DATASET EXTRACT ::
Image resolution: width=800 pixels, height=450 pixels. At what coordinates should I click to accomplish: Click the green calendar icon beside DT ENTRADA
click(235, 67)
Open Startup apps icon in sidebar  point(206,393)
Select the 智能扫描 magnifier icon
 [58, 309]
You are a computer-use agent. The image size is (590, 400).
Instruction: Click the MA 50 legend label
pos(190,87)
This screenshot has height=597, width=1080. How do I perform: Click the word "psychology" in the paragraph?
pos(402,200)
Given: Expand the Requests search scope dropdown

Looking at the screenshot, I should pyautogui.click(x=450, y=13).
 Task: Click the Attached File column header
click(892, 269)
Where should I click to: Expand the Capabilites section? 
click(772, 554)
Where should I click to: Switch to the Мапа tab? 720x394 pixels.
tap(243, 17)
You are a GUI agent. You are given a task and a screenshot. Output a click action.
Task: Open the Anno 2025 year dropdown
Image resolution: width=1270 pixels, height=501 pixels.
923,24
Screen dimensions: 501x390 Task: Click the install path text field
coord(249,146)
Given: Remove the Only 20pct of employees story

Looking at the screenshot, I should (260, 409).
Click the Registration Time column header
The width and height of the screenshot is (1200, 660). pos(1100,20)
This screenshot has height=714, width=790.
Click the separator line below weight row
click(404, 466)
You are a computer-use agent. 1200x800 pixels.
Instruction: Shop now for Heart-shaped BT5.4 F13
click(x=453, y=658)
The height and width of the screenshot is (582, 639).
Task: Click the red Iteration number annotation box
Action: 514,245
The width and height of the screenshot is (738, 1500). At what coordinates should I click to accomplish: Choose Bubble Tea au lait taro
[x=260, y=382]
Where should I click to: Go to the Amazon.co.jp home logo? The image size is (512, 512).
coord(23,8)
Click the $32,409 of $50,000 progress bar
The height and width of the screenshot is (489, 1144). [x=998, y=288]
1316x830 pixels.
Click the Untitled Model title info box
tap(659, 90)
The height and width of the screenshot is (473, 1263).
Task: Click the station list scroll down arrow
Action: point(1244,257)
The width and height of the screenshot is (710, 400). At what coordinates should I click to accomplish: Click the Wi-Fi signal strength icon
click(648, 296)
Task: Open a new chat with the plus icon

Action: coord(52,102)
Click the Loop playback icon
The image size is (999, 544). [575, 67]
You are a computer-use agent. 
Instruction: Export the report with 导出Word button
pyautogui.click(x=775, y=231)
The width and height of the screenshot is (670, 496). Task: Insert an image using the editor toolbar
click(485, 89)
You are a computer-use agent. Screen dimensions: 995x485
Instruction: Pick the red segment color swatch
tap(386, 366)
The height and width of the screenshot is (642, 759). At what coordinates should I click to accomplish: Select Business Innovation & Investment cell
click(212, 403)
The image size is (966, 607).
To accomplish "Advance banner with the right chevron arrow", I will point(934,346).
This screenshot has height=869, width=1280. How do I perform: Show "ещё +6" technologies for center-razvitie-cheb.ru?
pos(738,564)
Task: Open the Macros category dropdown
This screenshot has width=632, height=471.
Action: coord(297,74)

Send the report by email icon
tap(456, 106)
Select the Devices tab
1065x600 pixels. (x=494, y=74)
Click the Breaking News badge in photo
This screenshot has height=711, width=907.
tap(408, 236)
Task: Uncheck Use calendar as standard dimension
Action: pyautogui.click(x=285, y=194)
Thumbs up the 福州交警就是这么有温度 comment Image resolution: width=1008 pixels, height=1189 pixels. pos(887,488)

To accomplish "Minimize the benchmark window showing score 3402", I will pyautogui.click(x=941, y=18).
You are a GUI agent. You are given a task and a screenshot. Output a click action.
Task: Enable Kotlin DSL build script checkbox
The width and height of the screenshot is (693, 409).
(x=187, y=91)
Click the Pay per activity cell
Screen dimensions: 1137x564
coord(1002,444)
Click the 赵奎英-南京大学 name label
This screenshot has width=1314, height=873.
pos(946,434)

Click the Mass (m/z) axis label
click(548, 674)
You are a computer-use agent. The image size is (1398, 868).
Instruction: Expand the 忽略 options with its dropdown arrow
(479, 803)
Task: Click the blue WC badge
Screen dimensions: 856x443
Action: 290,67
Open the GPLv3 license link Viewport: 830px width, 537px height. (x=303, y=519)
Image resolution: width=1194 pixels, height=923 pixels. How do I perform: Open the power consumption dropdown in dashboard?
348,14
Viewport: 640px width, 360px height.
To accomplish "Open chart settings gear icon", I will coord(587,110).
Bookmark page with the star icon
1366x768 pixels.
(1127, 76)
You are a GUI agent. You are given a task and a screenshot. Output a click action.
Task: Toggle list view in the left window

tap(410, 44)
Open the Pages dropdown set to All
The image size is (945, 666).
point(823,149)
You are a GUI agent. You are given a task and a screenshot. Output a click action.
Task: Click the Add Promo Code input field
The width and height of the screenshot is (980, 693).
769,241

ACTION ITEM ::
Each entry above needs to be output exactly as written.

ANSWER AREA ::
Image resolution: width=800 pixels, height=450 pixels. At what coordinates should I click to accomplish: Click the green calendar icon beside DT ENTRADA
click(235, 67)
Open Startup apps icon in sidebar  point(206,393)
Select the 智能扫描 magnifier icon
 [58, 309]
You are a computer-use agent. The image size is (590, 400).
Instruction: Click the MA 50 legend label
pos(190,87)
This screenshot has height=597, width=1080. How do I perform: Click the word "psychology" in the paragraph?
pos(402,200)
Given: Expand the Requests search scope dropdown

Looking at the screenshot, I should pyautogui.click(x=450, y=13).
 Task: Click the Attached File column header
click(892, 269)
Where should I click to: Expand the Capabilites section? 
click(772, 554)
Where should I click to: Switch to the Мапа tab? 720x394 pixels.
tap(243, 17)
You are a GUI agent. You are given a task and a screenshot. Output a click action.
Task: Open the Anno 2025 year dropdown
Image resolution: width=1270 pixels, height=501 pixels.
923,24
Screen dimensions: 501x390 Task: Click the install path text field
coord(249,146)
Given: Remove the Only 20pct of employees story

Looking at the screenshot, I should (260, 409).
Click the Registration Time column header
The width and height of the screenshot is (1200, 660). pos(1100,20)
This screenshot has height=714, width=790.
Click the separator line below weight row
click(404, 466)
You are a computer-use agent. 1200x800 pixels.
Instruction: Shop now for Heart-shaped BT5.4 F13
click(x=453, y=658)
The height and width of the screenshot is (582, 639).
Task: Click the red Iteration number annotation box
Action: 514,245
The width and height of the screenshot is (738, 1500). At what coordinates should I click to accomplish: Choose Bubble Tea au lait taro
[x=260, y=382]
Where should I click to: Go to the Amazon.co.jp home logo? The image size is (512, 512).
coord(23,8)
Click the $32,409 of $50,000 progress bar
The height and width of the screenshot is (489, 1144). [x=998, y=288]
1316x830 pixels.
Click the Untitled Model title info box
tap(659, 90)
The height and width of the screenshot is (473, 1263).
Task: Click the station list scroll down arrow
Action: point(1244,257)
The width and height of the screenshot is (710, 400). At what coordinates should I click to accomplish: Click the Wi-Fi signal strength icon
click(648, 296)
Task: Open a new chat with the plus icon

Action: coord(52,102)
Click the Loop playback icon
The image size is (999, 544). [575, 67]
You are a computer-use agent. 
Instruction: Export the report with 导出Word button
pyautogui.click(x=775, y=231)
The width and height of the screenshot is (670, 496). Task: Insert an image using the editor toolbar
click(485, 89)
You are a computer-use agent. Screen dimensions: 995x485
Instruction: Pick the red segment color swatch
tap(386, 366)
The height and width of the screenshot is (642, 759). At what coordinates should I click to accomplish: Select Business Innovation & Investment cell
click(212, 403)
The image size is (966, 607).
To accomplish "Advance banner with the right chevron arrow", I will point(934,346).
This screenshot has height=869, width=1280. How do I perform: Show "ещё +6" technologies for center-razvitie-cheb.ru?
pos(738,564)
Task: Open the Macros category dropdown
This screenshot has width=632, height=471.
Action: coord(297,74)

Send the report by email icon
tap(456, 106)
Select the Devices tab
1065x600 pixels. (x=494, y=74)
Click the Breaking News badge in photo
This screenshot has height=711, width=907.
tap(408, 236)
Task: Uncheck Use calendar as standard dimension
Action: pyautogui.click(x=285, y=194)
Thumbs up the 福州交警就是这么有温度 comment Image resolution: width=1008 pixels, height=1189 pixels. pos(887,488)

To accomplish "Minimize the benchmark window showing score 3402", I will pyautogui.click(x=941, y=18).
You are a GUI agent. You are given a task and a screenshot. Output a click action.
Task: Enable Kotlin DSL build script checkbox
The width and height of the screenshot is (693, 409).
(x=187, y=91)
Click the Pay per activity cell
Screen dimensions: 1137x564
coord(1002,444)
Click the 赵奎英-南京大学 name label
This screenshot has width=1314, height=873.
pos(946,434)

Click the Mass (m/z) axis label
click(548, 674)
You are a computer-use agent. The image size is (1398, 868).
Instruction: Expand the 忽略 options with its dropdown arrow
(479, 803)
Task: Click the blue WC badge
Screen dimensions: 856x443
Action: 290,67
Open the GPLv3 license link Viewport: 830px width, 537px height. (x=303, y=519)
Image resolution: width=1194 pixels, height=923 pixels. How do I perform: Open the power consumption dropdown in dashboard?
348,14
Viewport: 640px width, 360px height.
To accomplish "Open chart settings gear icon", I will coord(587,110).
Bookmark page with the star icon
1366x768 pixels.
(1127, 76)
You are a GUI agent. You are given a task and a screenshot. Output a click action.
Task: Toggle list view in the left window

tap(410, 44)
Open the Pages dropdown set to All
The image size is (945, 666).
point(823,149)
You are a GUI agent. You are given a task and a screenshot. Output a click action.
Task: Click the Add Promo Code input field
The width and height of the screenshot is (980, 693).
769,241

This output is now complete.